⟨

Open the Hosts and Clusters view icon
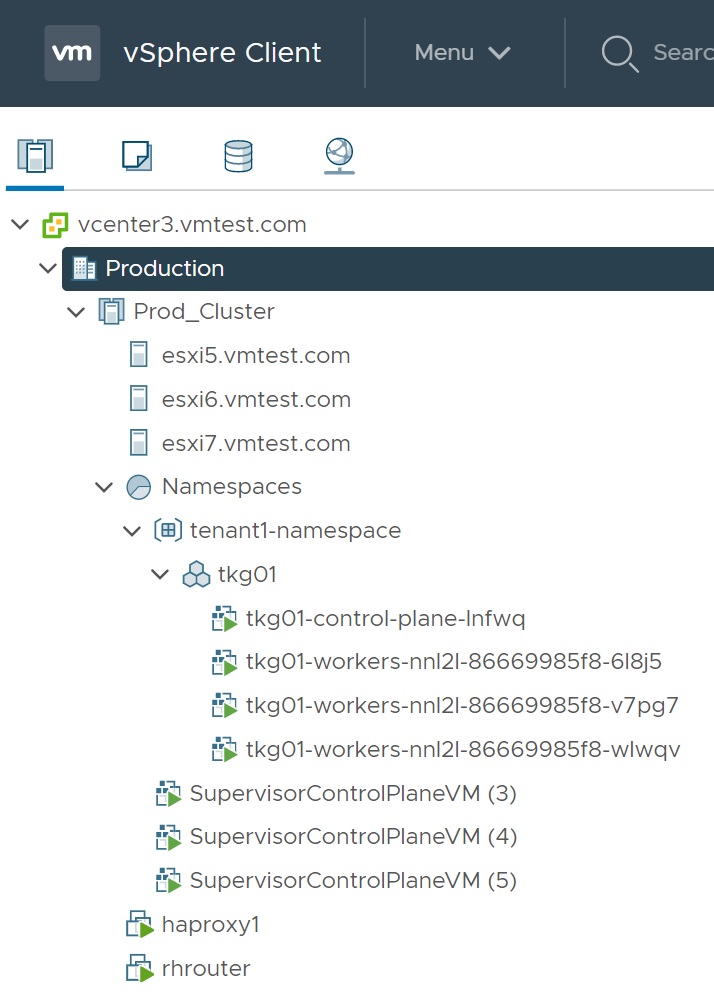The image size is (714, 999). point(35,155)
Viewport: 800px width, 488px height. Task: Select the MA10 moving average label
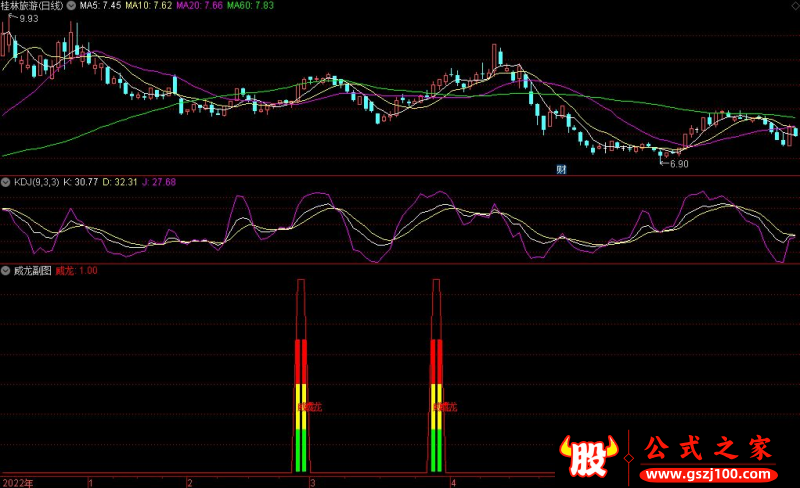click(x=146, y=6)
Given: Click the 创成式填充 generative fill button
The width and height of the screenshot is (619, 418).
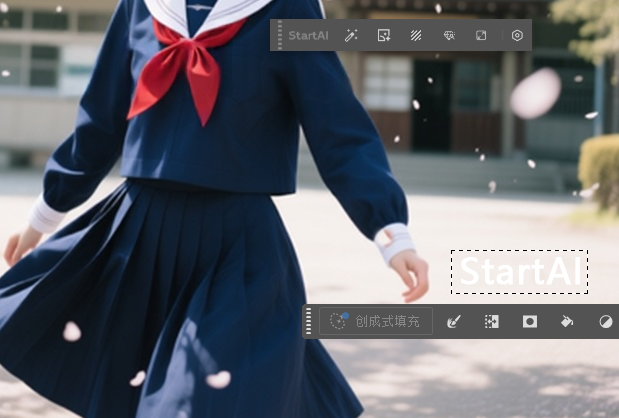Looking at the screenshot, I should click(x=376, y=321).
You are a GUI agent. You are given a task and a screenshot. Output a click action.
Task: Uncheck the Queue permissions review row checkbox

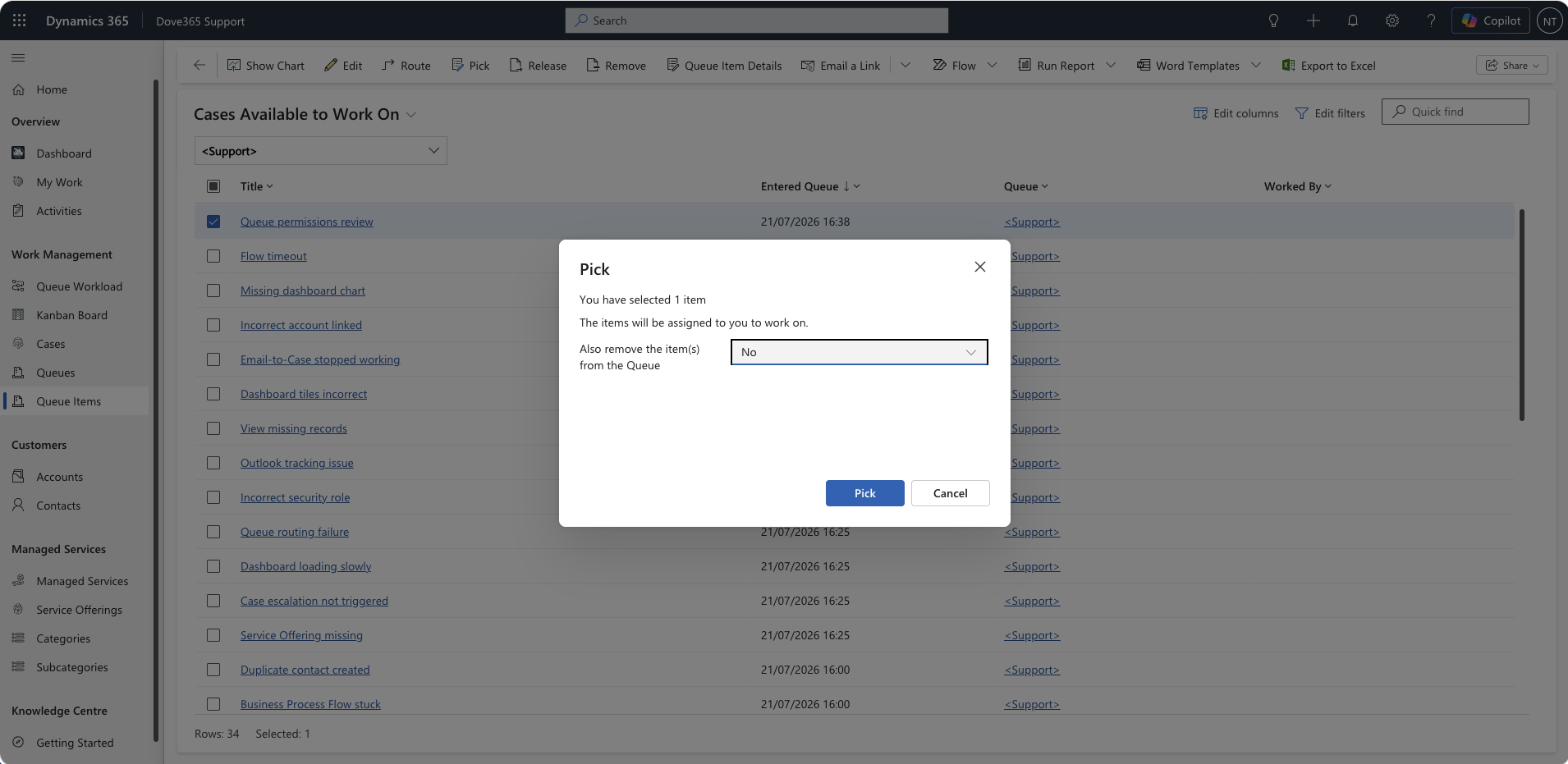(213, 222)
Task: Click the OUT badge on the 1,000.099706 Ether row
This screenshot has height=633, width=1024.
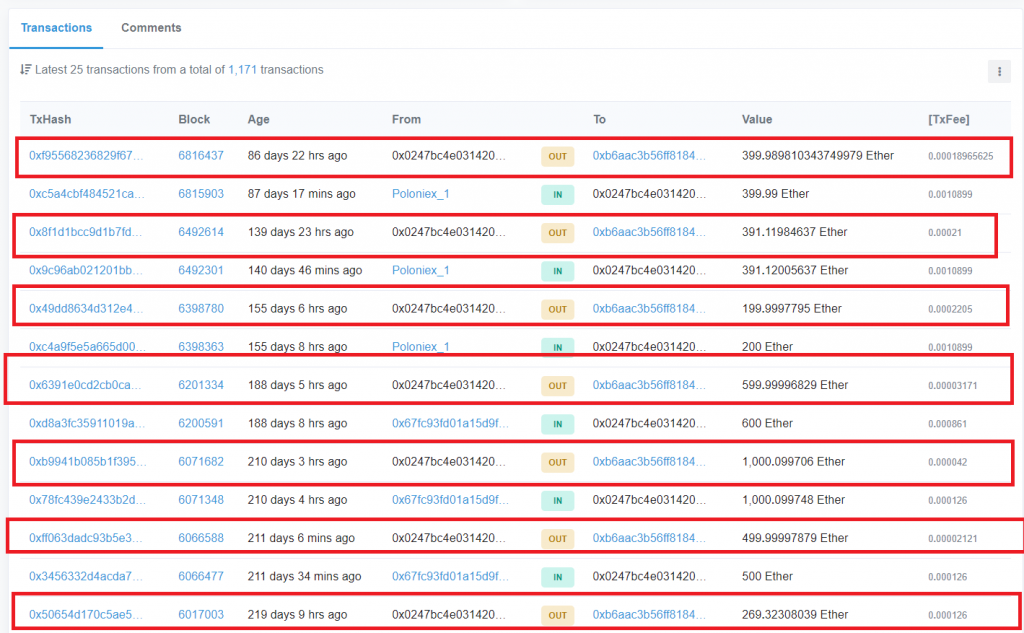Action: [x=557, y=461]
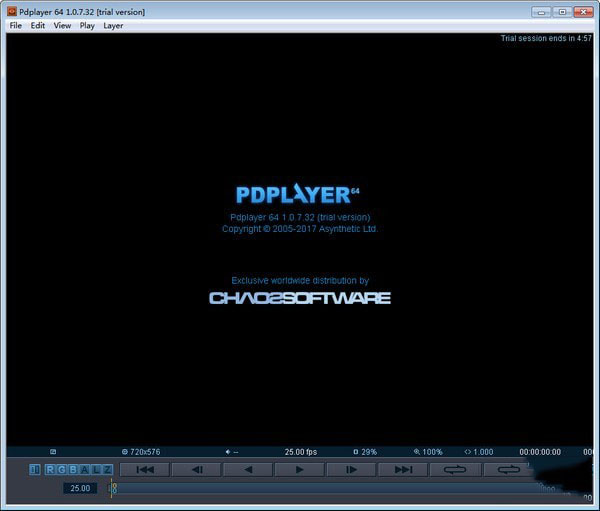The height and width of the screenshot is (511, 600).
Task: Jump to last frame button
Action: coord(403,469)
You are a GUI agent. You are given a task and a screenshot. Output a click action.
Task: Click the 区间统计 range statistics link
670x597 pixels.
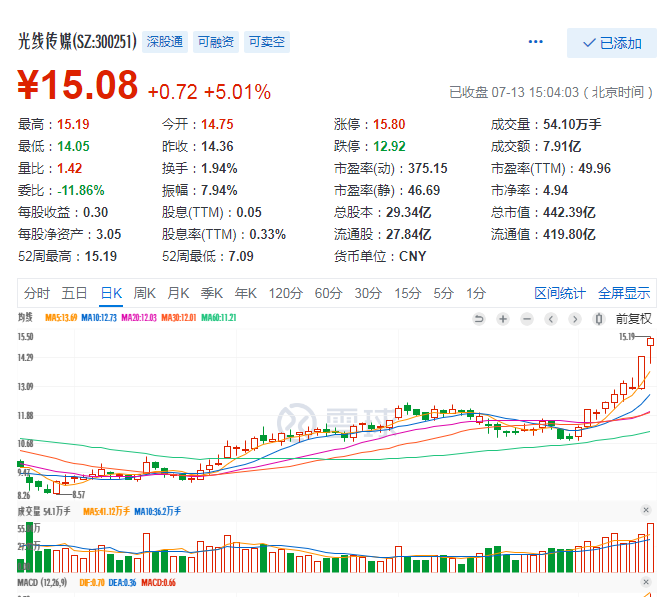click(x=560, y=293)
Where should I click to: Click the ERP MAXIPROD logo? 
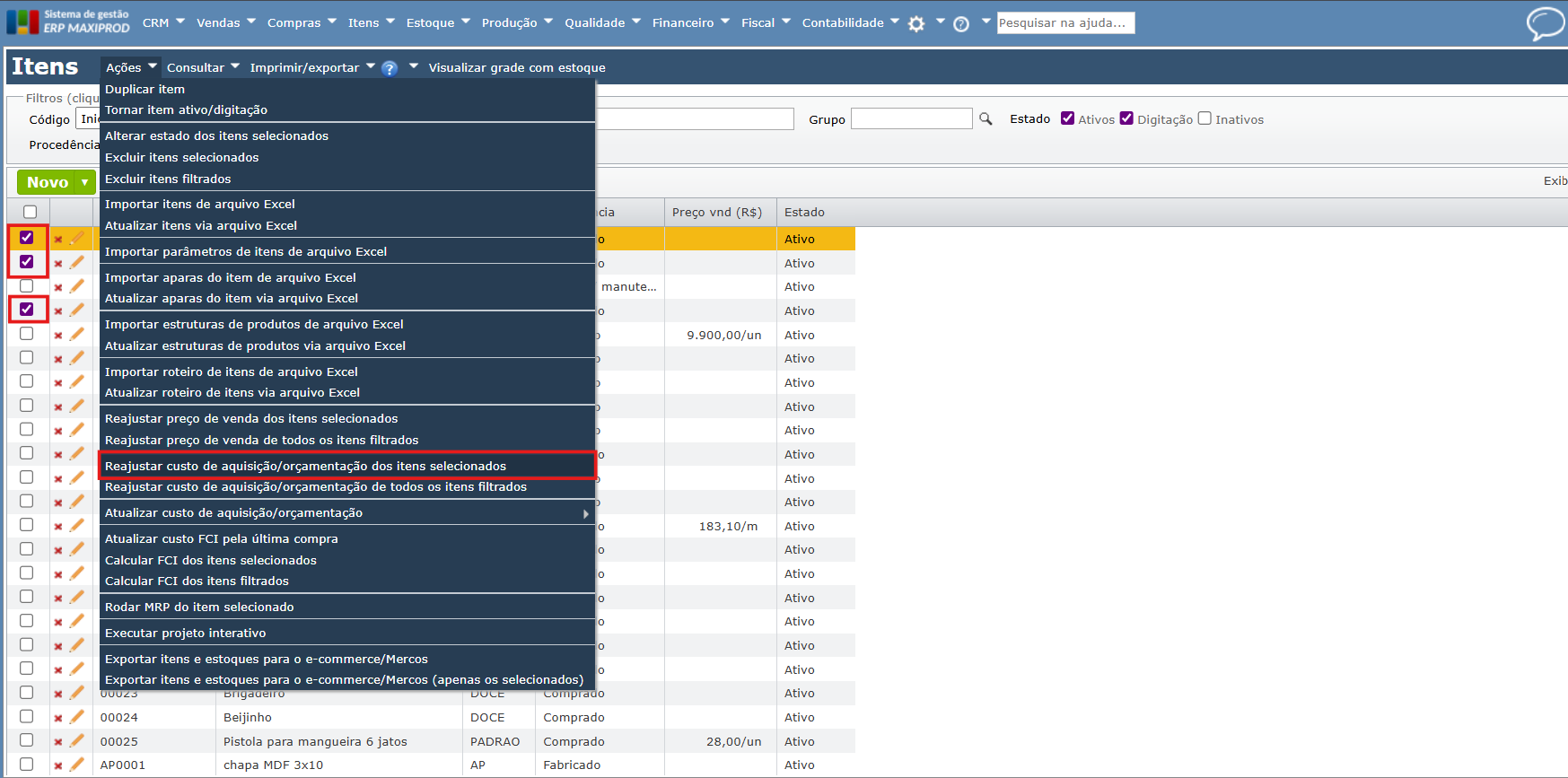point(67,22)
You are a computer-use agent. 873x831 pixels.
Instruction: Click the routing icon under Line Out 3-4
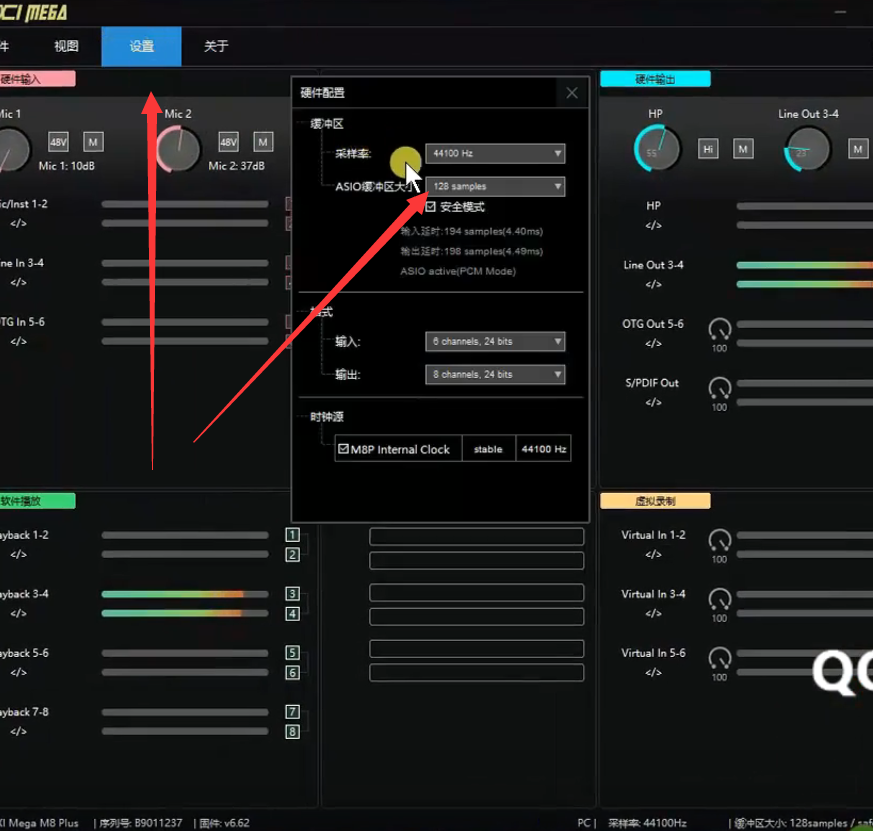tap(653, 284)
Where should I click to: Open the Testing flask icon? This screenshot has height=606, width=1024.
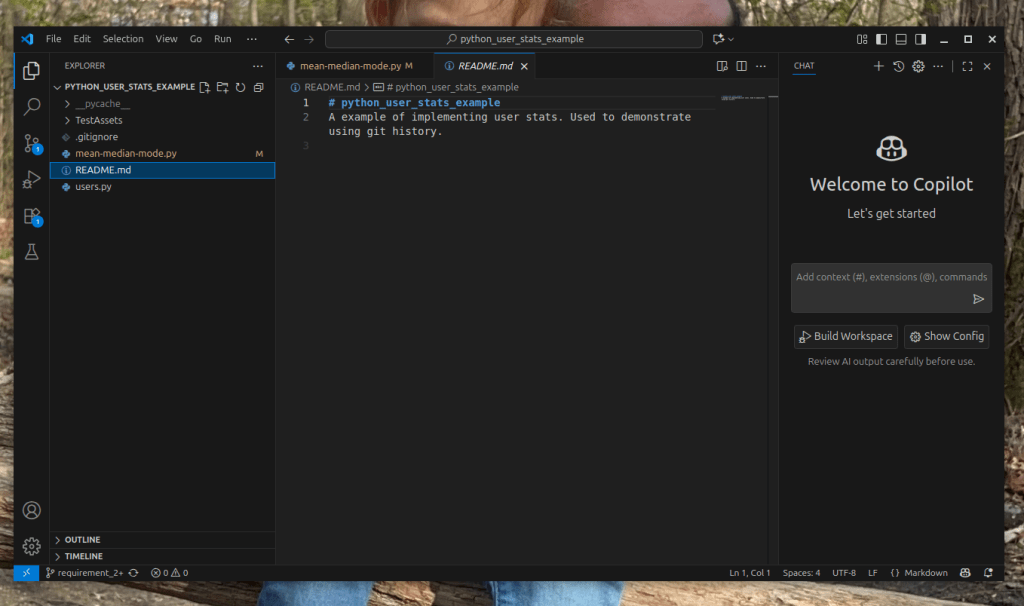(32, 252)
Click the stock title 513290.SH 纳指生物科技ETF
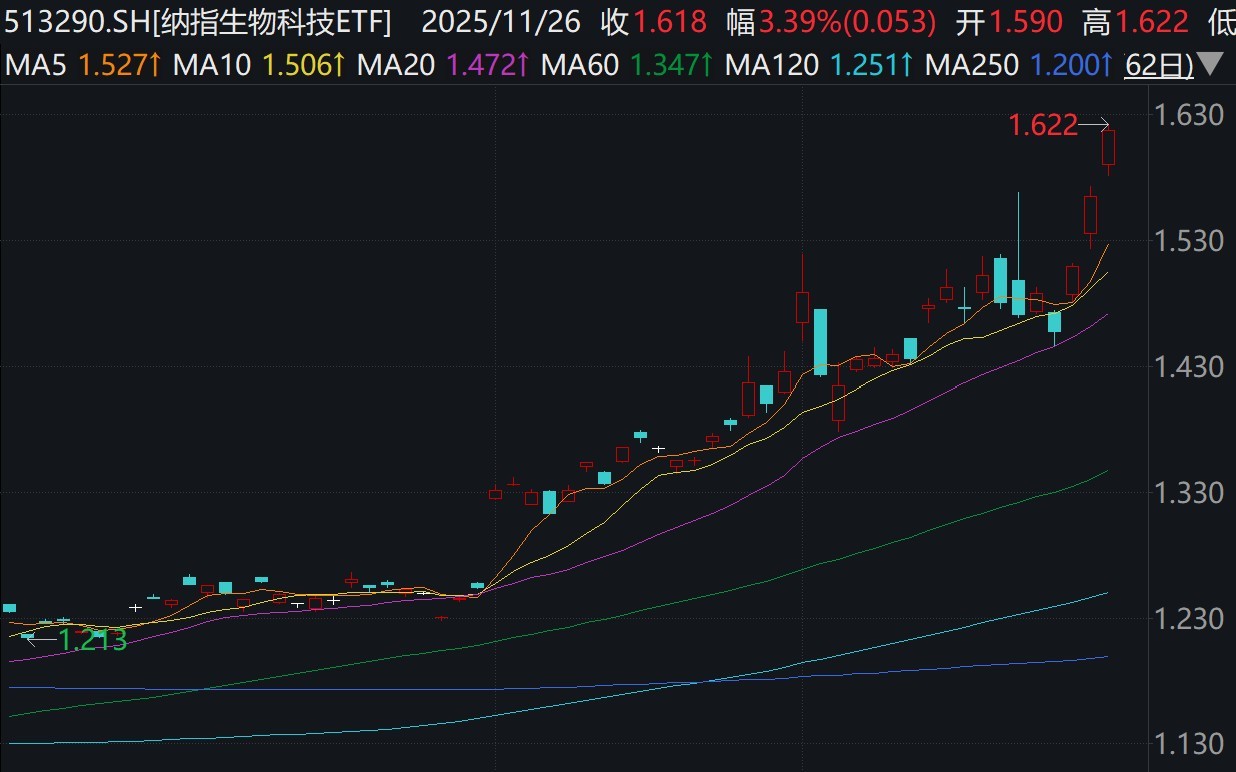 tap(199, 21)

⟩

▶ **EXERCISE GOAL**
Restate the preceding entries in full, word for word, with the pictures removed.

▶ **ANSWER FOR THIS EXERCISE**
Open the Hosts and Clusters view icon
The image size is (714, 999). point(35,155)
Viewport: 800px width, 488px height. Task: Select the MA10 moving average label
click(x=146, y=6)
Given: Click the 创成式填充 generative fill button
The width and height of the screenshot is (619, 418).
Looking at the screenshot, I should click(x=376, y=321).
You are a GUI agent. You are given a task and a screenshot. Output a click action.
Task: Uncheck the Queue permissions review row checkbox

(213, 222)
Task: Click the OUT badge on the 1,000.099706 Ether row
This screenshot has height=633, width=1024.
Action: [x=557, y=461]
The height and width of the screenshot is (511, 600).
Task: Jump to last frame button
Action: coord(403,469)
You are a GUI agent. You are given a task and a screenshot. Output a click action.
Task: Click the 区间统计 range statistics link
670x597 pixels.
click(x=560, y=293)
Where should I click to: Click the ERP MAXIPROD logo? 
point(67,22)
You are a computer-use agent. 873x831 pixels.
Instruction: Click the routing icon under Line Out 3-4
tap(653, 284)
Where should I click to: Open the Testing flask icon? This screenshot has height=606, width=1024.
(32, 252)
Click the stock title 513290.SH 纳指生物科技ETF
 tap(199, 21)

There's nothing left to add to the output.